Sound of silence01 October 2008
Ultrasonic tools are invaluable in detecting bearing failure, mostly because warnings appear well before any temperature rise or low frequency vibration can be seen. In fact, the technology recognises everything from early fatigue failure, through brinelling to lubricant problems.
Why? Because as the metal in the raceway, roller or ball bearing begins to fatigue, there's a subtle deformation, resulting in irregular surfaces that cause increases in ultrasonic emissions. These are best observed at 24-50kHz, as originally shown by NASA - which also found that, if the system can analyse modulations of resonant frequencies, it can detect very slight, early onset faults, such as pits or faults in the race surfaces. It can also detect brinelling of bearing surfaces, due to flattening of the balls, which results in a repetitive ringing.
Today, standard engineering practice recognises that a change in amplitude from an original reading is enough to indicate incipient failure. Then, when an ultrasonic reading exceeds any previous reading by 12-16dB, the bearing has entered failure mode. As for on-the-spot analysis, it helps if the ultrasonic signal is heterodyned (made audible). Engineers can quickly learn to recognise the difference between a good bearing, which produces a rushing or hissing noise, as opposed to a bearing in failure stage, which produces rough, crackling or clicking sounds.

### GIVEN INFORMATION
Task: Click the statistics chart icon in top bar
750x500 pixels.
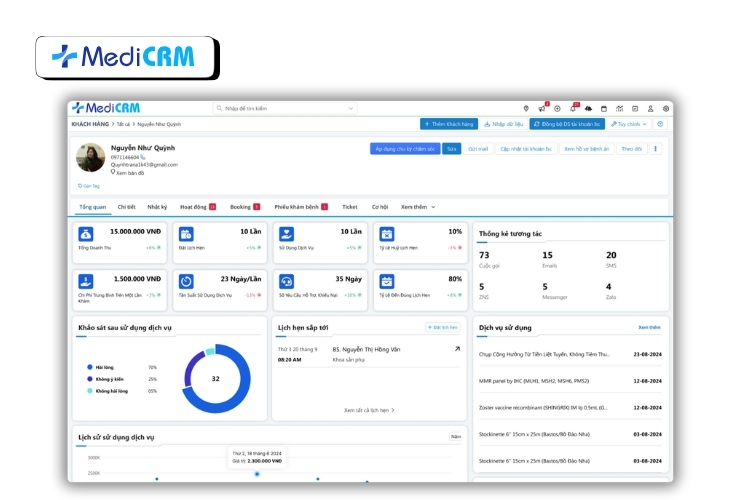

...

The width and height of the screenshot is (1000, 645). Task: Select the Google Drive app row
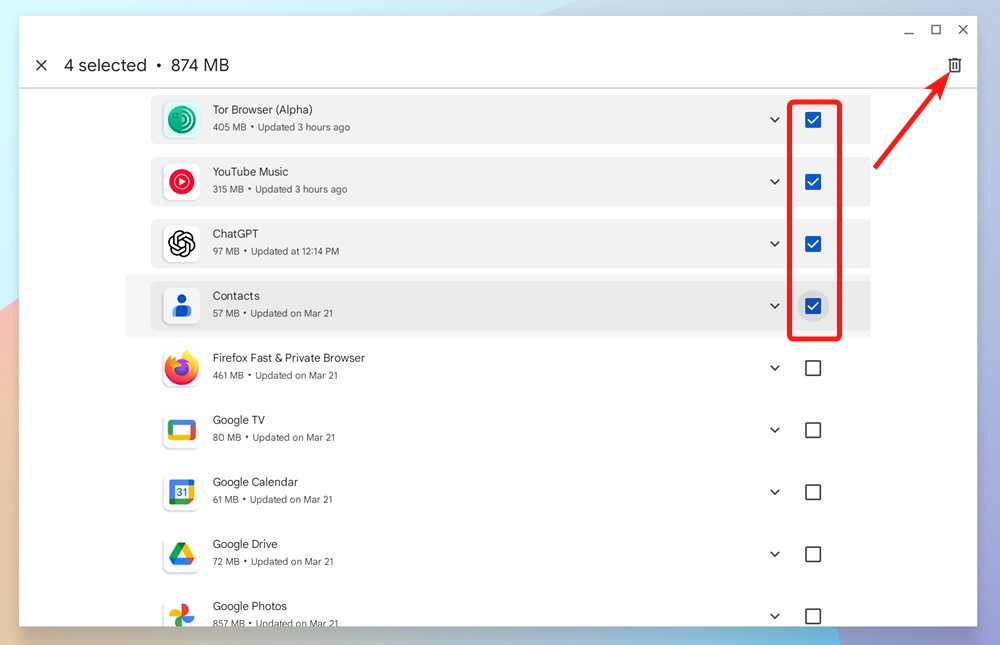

...

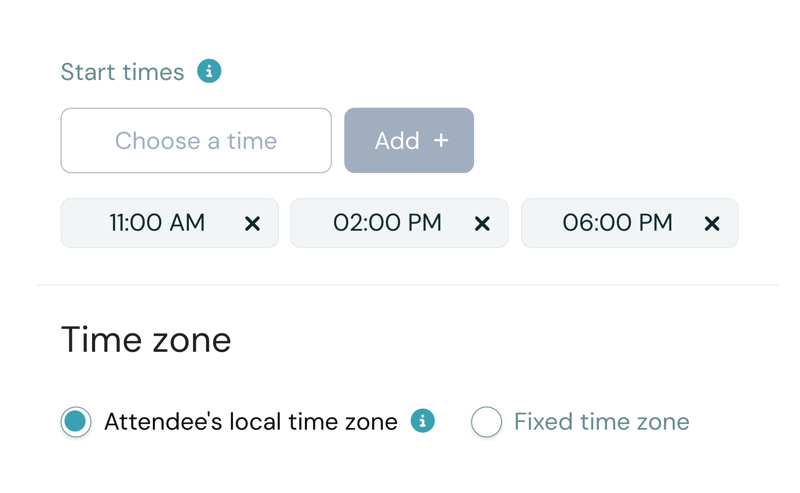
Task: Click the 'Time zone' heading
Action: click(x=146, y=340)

### TASKS AND EXERCISES
• A. Answer these questions using the article on ultrasonic bearing monitoring above.
(i) In what frequency range are the increased ultrasonic emissions best observed?
(ii) By how much must an ultrasonic reading exceed any previous reading for the bearing to have entered failure mode?
(iii) What sound does a good bearing produce when the signal is heterodyned?
• B. Quote the part of the article on ultrasonic bearing monitoring that opens with the words "Sound of silence01" and closes with "a repetitive ringing.".

### SOLUTIONS
• A.
(i) 24-50kHz
(ii) 12-16dB
(iii) A rushing or hissing noise

• B.
Sound of silence01 October 2008
Ultrasonic tools are invaluable in detecting bearing failure, mostly because warnings appear well before any temperature rise or low frequency vibration can be seen. In fact, the technology recognises everything from early fatigue failure, through brinelling to lubricant problems.
Why? Because as the metal in the raceway, roller or ball bearing begins to fatigue, there's a subtle deformation, resulting in irregular surfaces that cause increases in ultrasonic emissions. These are best observed at 24-50kHz, as originally shown by NASA - which also found that, if the system can analyse modulations of resonant frequencies, it can detect very slight, early onset faults, such as pits or faults in the race surfaces. It can also detect brinelling of bearing surfaces, due to flattening of the balls, which results in a repetitive ringing.